During the hearing, the DAR and the Land Registration Authority, as key agencies engaged in land registration, made presentations on the process involving the same.
Under the current set-up, DAR clearance remains as one of the mandatory requirements for the registration of any transfer, sale or disposition of agricultural lands. The cost to get a DAR clearance alone, excluding registration fees, is around Php 10,000.00.
And the time to secure the clearance takes months.
The proposed measure, thus, provides that the DAR’s clearance permit for land registration shall only apply for lands covered by the Comprehensive Agrarian Reform Program (CARP); that the DAR approval or clearance permits shall not be required if the land for registration is not covered by the CARP, under Section 10 of Republic Act 6657, and below the five-hectare retention limit under Section 6 of RA 6657; and that penalties will be given to any public officer or employee who violates the law. Penalties include dismissal from office and perpetual absolute disqualification without prejudice to other criminal, civil or administrative penalties provided by law.

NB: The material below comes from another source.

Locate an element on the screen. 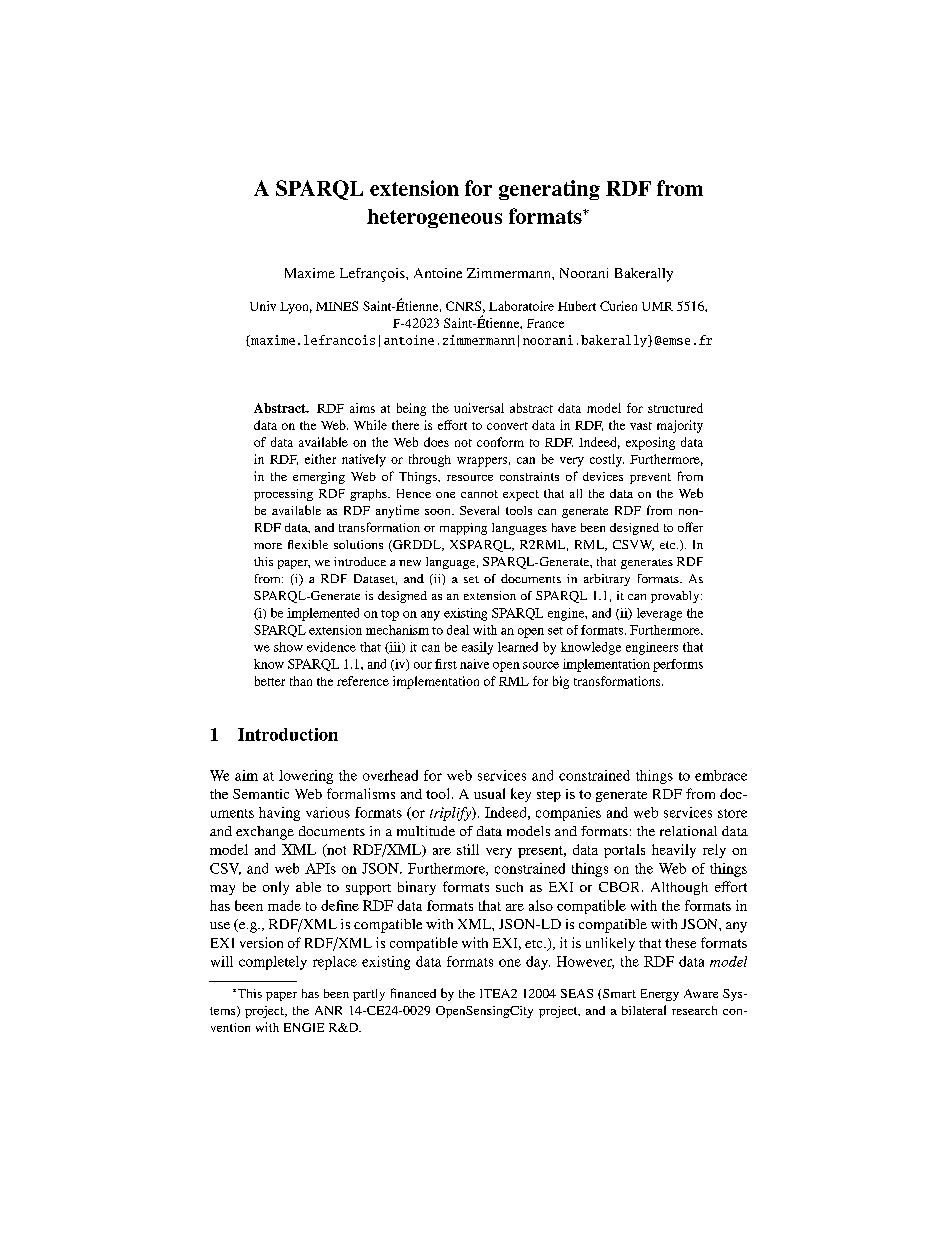 The height and width of the screenshot is (1233, 952). prevent is located at coordinates (650, 478).
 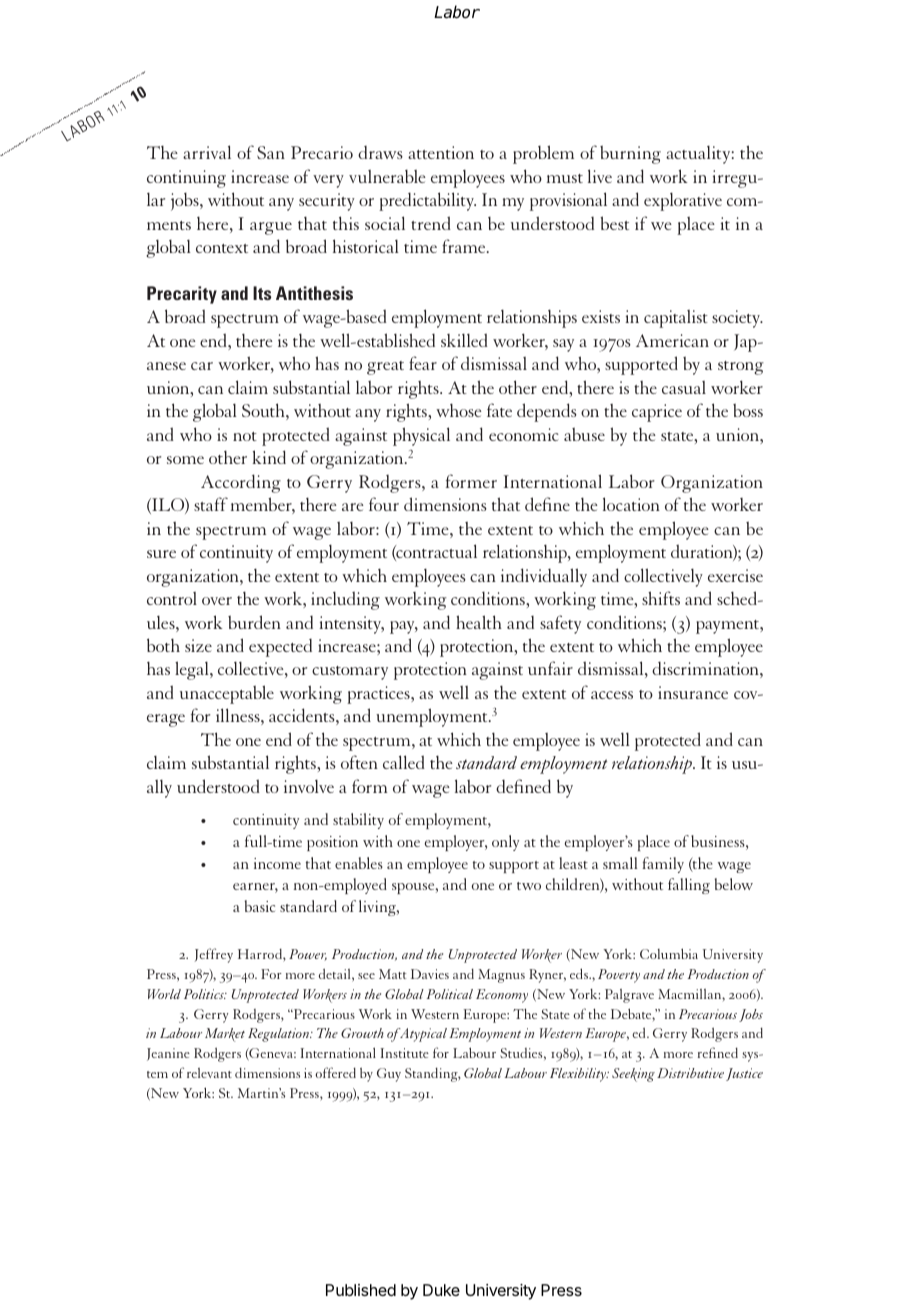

“While we intend to keep the sanctity of land titles and the procedure for registration, we aim to streamline bureaucracy and do away with procedures that serve no other purpose but to delay the proceedings and entail unnecessary costs to the registrant. More importantly, this will encourage more registrations,” Relampagos stressed. “Let us not complicate things. The simpler, the better. Let us make bureaucracy work for the people.”
The house bill was approved by the Committee and will be subject to second reading once the Committee Report has been duly approved and signed.